Part 20 of The Agents of the Vault is here!  Was anyone hit in the opening gunfight between Jane and Grisom?  Listen and find out!

If you want to subscribe to the Grantcast, you can do so with iTunes, or by using this feed in your favorite podcatcher.  Enjoy!  And let me know what you think of the story in the comments here, as we go along.

Also, if you prefer a PDF version of this part to read, CLICK HERE for that.

Finally, if you’d like to support my projects, visit www.patreon.com/saturdaymorningmedia

Agents of the Vault
Part 20
By Grant Baciocco

Charlie scanned the street outside for signs of Jane but could only see her horse.  In the gunfight, she must have bailed off of it and it now stood still in the middle of the street.

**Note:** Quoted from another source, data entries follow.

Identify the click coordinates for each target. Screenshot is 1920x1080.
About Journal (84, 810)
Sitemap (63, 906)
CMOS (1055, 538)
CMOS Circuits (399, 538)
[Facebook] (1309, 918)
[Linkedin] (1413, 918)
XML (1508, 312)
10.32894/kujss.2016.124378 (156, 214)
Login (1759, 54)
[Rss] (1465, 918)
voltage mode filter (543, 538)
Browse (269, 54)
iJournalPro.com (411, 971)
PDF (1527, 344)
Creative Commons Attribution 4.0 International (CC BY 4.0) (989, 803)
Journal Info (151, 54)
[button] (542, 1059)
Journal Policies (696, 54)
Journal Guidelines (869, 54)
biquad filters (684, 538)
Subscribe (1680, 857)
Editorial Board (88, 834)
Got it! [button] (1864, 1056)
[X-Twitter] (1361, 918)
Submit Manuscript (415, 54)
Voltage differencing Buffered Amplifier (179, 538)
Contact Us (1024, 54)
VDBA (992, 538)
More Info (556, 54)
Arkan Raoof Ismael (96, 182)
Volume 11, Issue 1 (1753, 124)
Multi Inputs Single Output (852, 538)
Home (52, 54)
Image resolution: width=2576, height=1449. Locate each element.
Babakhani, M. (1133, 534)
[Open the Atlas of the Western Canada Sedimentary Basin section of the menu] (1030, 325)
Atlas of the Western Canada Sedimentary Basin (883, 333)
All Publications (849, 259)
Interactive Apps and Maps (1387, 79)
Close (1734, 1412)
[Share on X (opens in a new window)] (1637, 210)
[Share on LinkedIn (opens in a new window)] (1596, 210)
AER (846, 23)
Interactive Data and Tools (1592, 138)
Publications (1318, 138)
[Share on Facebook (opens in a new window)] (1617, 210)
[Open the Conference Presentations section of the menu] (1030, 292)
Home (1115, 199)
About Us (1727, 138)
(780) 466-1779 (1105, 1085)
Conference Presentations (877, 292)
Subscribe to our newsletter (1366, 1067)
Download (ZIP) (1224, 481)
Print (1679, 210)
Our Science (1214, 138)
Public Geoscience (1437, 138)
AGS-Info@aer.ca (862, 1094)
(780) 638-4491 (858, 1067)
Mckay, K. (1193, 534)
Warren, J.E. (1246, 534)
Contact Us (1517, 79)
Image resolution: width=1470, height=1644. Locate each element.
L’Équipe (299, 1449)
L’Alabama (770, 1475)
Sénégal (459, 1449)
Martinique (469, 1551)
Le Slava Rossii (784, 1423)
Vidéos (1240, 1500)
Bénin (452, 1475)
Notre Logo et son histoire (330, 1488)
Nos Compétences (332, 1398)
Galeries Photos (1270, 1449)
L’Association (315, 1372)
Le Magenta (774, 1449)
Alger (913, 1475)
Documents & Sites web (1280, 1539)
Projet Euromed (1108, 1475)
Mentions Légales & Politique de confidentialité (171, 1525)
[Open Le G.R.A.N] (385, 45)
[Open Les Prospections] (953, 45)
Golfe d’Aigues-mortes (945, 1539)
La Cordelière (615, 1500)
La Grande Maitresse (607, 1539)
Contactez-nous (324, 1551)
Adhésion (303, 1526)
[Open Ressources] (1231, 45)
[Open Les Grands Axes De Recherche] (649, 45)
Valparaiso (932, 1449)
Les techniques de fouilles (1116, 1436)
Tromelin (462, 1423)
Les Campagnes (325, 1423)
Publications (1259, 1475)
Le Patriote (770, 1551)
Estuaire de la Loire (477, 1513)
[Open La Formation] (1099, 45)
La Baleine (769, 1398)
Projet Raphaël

Seconds later, Grisom came stumbling into the room, gun in hand, holding his belly.  Charlie could see a red stain spreading on Grisom’s pale linen shirt.

“Grisom!”  Charlie said, crossing to him and helping him sit on the edge of the bed.  “Is it bad?”

Grisom winced and for the first time, pulled his hand away from his wound and looked down.  The blood flowed faster now that he was not applying direct pressure.  He quickly placed his hand back over the wound and pressed down hard.

“Kid,” Grisom said between winces.  “Gut shots ain’t ever good.”  Grisom took a deep breath.  “Fetch my bag over there.”  He indicated his saddle bag which was next to the trunk that held the writing desk.

Charlie crossed the room, snagged the bag and quickly brought it back to the bed.  Charlie flipped it open and look expectantly at Grisom.

“There’s a small vial in the bottom.” Grisom grunted.  “Filled with dirt.”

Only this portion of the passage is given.